Syndromes myélodysplasiques, Hématopoïèse clonale, TET2, Lymphopoïèse innée, Lymphocyte natural killer

Resumé

Les syndromes myélodysplasiques (SMD) sont des hémopathies myéloïdes clonales affectant les sujets âgés, caractérisés par des cytopénies, la présence de dysplasie, et sont associés à un risque accru de transformation leucémique. Les mutations somatiques retrouvées dans le cadre des SMD, la plus fréquente concernant le gène Ten-Eleven Translocation 2 (TET2), peuvent être retrouvées à un stade précoce d'hématopoïèse clonale (HC) précédant le SMD. Les cellules Naturel Killer (NK) sont des lymphocytes innés jouant un rôle dans la surveillance anti-leucémique par leurs fonctions cytotoxique et de sécrétion de cytokines. Les NK sont produits dans la moelle osseuse (MO) à partir du progéniteur lymphoïde commun (CLP).
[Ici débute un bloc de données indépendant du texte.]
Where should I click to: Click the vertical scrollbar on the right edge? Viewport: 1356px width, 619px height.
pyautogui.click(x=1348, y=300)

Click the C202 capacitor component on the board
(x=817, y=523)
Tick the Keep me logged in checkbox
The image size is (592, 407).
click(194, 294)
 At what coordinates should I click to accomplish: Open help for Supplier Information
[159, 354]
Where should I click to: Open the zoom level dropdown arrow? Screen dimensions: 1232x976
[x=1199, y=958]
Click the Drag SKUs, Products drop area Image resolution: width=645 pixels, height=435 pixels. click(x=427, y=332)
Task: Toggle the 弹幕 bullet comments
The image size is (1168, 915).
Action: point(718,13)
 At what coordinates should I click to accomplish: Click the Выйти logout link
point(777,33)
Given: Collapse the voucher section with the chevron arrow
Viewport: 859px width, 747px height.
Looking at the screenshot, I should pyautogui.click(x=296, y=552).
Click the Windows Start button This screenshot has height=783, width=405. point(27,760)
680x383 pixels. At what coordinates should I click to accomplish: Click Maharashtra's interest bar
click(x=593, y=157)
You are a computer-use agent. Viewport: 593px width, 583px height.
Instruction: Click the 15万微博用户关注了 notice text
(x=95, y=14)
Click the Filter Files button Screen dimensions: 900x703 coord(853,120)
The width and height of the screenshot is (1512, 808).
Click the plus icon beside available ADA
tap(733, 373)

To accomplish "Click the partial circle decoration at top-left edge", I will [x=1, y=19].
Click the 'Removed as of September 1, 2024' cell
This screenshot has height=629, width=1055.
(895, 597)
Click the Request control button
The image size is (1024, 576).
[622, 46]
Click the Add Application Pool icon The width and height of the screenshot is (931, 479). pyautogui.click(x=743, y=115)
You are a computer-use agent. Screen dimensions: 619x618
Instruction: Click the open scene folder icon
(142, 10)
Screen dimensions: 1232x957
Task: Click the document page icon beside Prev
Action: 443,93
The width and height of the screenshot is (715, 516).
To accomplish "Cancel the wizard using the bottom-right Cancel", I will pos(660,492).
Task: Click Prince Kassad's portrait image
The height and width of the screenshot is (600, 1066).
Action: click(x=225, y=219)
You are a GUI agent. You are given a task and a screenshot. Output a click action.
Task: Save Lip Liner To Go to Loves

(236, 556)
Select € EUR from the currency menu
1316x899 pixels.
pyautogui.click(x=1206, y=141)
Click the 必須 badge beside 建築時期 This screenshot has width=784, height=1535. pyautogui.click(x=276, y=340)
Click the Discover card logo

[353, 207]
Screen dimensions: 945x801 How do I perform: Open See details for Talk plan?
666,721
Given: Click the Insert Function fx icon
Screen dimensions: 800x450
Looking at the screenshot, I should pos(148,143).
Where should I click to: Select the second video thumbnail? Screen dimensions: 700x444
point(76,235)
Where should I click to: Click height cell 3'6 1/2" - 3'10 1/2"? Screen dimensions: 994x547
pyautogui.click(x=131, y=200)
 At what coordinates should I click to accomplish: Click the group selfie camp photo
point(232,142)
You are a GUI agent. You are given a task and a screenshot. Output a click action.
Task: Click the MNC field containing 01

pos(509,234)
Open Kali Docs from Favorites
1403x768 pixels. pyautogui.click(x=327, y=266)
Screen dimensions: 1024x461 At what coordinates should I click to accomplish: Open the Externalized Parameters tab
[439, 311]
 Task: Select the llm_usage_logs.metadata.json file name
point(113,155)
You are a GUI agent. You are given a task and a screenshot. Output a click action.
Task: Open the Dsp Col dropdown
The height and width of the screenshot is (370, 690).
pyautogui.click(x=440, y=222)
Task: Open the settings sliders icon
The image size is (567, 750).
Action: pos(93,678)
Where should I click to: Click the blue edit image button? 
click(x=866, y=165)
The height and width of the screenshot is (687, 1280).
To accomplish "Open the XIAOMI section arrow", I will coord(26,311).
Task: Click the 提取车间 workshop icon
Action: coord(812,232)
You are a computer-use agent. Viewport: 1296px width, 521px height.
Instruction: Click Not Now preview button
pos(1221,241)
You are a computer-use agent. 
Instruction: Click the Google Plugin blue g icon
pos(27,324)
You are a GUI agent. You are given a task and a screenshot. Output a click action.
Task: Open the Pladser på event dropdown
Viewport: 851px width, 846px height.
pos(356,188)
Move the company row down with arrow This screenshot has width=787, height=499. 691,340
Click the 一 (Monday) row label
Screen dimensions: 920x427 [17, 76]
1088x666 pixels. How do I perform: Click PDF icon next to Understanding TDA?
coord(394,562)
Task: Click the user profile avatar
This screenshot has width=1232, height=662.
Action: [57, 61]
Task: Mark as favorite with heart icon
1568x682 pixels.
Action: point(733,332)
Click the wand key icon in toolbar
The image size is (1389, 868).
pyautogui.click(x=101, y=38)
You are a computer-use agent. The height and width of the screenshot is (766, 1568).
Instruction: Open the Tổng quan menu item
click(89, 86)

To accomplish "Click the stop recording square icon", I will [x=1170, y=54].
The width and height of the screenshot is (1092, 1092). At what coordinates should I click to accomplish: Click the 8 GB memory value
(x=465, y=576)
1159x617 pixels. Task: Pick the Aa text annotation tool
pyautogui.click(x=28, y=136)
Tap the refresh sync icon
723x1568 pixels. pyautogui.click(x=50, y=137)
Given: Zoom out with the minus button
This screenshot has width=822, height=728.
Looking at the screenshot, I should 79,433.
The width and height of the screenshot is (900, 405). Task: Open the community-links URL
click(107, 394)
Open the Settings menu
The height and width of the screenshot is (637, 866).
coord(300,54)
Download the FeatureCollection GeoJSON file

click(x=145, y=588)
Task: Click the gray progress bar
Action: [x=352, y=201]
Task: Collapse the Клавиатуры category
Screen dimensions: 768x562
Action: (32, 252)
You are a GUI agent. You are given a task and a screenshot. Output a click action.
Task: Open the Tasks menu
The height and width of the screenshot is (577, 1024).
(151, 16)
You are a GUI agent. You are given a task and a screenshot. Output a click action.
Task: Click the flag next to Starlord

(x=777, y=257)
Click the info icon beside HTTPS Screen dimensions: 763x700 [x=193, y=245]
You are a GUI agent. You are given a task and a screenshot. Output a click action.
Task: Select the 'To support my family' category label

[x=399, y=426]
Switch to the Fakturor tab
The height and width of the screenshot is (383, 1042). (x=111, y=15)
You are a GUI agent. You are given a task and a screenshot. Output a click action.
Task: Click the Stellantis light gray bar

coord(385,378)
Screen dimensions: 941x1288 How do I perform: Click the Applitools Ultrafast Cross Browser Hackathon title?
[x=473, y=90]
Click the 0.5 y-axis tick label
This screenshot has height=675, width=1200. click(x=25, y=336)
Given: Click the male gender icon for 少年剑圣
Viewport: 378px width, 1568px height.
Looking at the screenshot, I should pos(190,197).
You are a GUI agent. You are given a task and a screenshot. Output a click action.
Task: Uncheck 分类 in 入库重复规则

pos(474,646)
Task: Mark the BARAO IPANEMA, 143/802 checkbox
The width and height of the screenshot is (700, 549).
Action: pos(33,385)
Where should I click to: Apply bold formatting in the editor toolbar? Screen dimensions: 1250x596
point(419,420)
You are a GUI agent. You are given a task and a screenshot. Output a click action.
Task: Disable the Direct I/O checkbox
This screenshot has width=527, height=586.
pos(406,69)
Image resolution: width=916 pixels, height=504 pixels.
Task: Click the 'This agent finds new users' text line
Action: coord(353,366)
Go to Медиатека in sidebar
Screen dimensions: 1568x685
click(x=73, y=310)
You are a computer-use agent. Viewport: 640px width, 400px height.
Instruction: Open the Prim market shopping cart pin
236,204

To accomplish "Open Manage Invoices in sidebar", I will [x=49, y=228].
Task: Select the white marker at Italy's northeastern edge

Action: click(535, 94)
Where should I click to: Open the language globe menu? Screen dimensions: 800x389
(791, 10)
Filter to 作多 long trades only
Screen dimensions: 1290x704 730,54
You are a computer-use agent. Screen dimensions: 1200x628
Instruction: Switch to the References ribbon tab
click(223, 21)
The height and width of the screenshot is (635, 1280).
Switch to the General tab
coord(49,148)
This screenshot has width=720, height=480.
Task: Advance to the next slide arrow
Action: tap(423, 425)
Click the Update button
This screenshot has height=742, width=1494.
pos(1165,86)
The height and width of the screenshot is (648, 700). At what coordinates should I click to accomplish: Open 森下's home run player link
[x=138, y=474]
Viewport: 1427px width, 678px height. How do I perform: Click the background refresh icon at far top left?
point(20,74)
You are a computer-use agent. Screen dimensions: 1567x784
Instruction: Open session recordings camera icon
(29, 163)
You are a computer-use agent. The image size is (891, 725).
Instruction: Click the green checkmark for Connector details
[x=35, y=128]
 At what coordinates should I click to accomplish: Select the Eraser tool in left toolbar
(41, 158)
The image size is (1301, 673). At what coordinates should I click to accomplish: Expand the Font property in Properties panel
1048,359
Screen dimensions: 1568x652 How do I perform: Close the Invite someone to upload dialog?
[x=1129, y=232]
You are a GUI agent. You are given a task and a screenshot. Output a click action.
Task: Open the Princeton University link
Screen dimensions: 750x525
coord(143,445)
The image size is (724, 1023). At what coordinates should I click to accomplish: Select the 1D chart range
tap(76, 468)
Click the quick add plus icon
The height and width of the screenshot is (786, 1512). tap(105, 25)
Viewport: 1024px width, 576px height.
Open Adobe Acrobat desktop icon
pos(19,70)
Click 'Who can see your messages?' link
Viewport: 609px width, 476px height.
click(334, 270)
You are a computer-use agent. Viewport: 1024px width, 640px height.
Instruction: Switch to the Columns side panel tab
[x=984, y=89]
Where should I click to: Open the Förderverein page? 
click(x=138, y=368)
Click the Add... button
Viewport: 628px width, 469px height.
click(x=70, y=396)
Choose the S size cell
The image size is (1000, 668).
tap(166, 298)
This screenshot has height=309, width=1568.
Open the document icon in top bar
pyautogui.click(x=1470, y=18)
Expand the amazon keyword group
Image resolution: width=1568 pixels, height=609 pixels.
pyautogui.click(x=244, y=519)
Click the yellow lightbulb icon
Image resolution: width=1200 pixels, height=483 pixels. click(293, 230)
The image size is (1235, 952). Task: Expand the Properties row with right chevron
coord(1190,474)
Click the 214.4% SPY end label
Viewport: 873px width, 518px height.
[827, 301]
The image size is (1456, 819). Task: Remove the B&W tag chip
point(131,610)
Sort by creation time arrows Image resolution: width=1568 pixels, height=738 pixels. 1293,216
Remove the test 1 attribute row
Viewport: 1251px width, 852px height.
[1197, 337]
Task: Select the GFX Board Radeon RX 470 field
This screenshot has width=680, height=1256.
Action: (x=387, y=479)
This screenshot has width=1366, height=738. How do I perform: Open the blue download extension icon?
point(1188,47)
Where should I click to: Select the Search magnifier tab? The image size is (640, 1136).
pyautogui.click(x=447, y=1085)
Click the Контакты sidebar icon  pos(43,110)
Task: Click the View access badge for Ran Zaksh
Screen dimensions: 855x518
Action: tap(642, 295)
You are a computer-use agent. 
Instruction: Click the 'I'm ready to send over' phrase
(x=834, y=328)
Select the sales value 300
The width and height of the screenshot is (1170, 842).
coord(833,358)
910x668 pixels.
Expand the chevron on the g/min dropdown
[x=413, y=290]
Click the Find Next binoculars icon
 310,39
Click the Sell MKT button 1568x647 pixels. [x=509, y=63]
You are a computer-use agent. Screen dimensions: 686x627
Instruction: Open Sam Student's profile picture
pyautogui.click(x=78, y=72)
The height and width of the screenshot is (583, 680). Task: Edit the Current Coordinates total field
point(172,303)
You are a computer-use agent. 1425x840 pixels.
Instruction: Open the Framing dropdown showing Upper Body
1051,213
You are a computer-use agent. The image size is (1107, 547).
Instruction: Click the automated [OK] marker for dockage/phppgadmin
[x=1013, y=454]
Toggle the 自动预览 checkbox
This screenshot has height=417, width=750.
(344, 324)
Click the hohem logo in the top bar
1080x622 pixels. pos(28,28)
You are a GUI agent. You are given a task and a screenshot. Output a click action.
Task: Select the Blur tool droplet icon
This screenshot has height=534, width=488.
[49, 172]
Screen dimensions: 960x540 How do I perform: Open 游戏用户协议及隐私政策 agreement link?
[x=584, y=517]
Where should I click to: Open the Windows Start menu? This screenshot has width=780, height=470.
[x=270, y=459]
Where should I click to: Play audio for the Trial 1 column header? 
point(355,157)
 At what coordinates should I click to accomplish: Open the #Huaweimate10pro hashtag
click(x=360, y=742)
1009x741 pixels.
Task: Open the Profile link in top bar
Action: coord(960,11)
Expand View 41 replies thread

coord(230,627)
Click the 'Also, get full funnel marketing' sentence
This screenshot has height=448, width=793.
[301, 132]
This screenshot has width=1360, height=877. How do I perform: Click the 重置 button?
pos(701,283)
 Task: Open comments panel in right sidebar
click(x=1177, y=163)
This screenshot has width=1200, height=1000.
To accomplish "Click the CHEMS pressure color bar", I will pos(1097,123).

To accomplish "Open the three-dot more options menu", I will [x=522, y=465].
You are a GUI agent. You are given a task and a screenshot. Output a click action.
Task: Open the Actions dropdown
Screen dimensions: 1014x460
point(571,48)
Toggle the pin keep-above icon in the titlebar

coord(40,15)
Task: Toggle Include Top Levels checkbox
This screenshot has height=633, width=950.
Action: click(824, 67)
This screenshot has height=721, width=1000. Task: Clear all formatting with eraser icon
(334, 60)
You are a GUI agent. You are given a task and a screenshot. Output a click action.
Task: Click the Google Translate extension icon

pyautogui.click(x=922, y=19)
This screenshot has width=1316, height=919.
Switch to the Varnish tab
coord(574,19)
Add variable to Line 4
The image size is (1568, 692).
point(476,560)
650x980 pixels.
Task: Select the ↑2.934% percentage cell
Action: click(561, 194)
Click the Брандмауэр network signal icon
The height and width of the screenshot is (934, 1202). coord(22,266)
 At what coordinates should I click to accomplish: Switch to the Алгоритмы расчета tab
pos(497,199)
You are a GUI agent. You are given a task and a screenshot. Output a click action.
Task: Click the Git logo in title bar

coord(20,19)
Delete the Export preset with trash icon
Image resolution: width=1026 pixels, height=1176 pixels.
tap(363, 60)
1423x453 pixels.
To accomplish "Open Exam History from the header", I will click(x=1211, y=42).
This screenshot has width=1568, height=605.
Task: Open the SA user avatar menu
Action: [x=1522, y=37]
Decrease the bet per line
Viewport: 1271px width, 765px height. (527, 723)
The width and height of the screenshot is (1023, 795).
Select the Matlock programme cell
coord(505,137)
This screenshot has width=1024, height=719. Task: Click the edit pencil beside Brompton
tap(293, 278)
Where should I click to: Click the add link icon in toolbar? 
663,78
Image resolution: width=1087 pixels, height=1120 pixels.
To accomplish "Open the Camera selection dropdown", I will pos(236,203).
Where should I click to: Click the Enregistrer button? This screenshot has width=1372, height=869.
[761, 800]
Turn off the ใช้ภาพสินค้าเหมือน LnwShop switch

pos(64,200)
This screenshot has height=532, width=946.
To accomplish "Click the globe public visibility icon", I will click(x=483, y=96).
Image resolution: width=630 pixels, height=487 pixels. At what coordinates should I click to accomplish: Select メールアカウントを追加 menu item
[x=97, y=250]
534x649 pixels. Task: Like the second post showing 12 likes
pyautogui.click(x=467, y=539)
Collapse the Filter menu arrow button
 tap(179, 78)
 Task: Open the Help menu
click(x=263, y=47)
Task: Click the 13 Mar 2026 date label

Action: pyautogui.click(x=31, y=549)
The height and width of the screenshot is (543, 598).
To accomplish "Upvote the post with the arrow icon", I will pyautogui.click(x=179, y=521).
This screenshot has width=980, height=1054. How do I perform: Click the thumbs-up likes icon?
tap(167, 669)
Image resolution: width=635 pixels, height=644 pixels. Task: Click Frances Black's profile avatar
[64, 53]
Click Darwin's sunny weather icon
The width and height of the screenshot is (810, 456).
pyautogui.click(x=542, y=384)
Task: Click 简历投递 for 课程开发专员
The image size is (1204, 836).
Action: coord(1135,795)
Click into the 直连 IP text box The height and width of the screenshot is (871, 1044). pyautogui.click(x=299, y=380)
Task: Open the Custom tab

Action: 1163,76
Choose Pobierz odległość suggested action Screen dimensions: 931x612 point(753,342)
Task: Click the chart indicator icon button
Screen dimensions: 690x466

Dans une première cohorte de 33 patients porteurs de SMD, nous avons montré que les mutations TET2 étaient retrouvées dans des fractions lymphocytaires triées T et NK, et que la présence de ces mutations était associée à des dérégulations de leur phénotype, incluant une augmentation du CD94 et une diminution drastique du KIR2D. Ces altérations étaient corrélées à une réduction de la perforine intra-cellulaire, suggérant une réduction de la cytotoxicité des lymphocytes NK mutés TET2. Afin d'étudier l'impact de l'inactivation TET2 sur la différentiation et la fonction NK, nous avons développé un modèle 3D organoïde dans lequel les NK étaient différenciés in vitro à partir de CD34+ de sang de cordon humain. Nous avons également utilisé des modèles murins dans lesquels Tet2 était inactivé conditionnellement dans le compartiment hématopoïétique. Dans ces modèles, l'inactivation de Tet2 étaient associée à une diminution de la production de NK, avec une diminution des CLP, ainsi qu'à un défaut de maturation NK, avec une réduction des populations NK matures humaines CD56+ et murines. L'analyse ex vivo de deux cohortes indépendantes supplémentaires de patients SMD (n=35 et n=95) retrouvait ces mêmes défauts de maturation. Par ailleurs, l'inactivation de TET2 était associée à une réduction de la cytotoxicité NK in vitro envers des cibles leucémiques. Notre travail suggère que les mutations TET2 acquise avec l'âge et présente dès le stade d'HC, peuvent altérer de façon intrinsèque le nombre et la fonction des NK. Ces mécanismes pourraient favoriser l'échappement immunitaire et le développement d'hémopathies mutées TET2.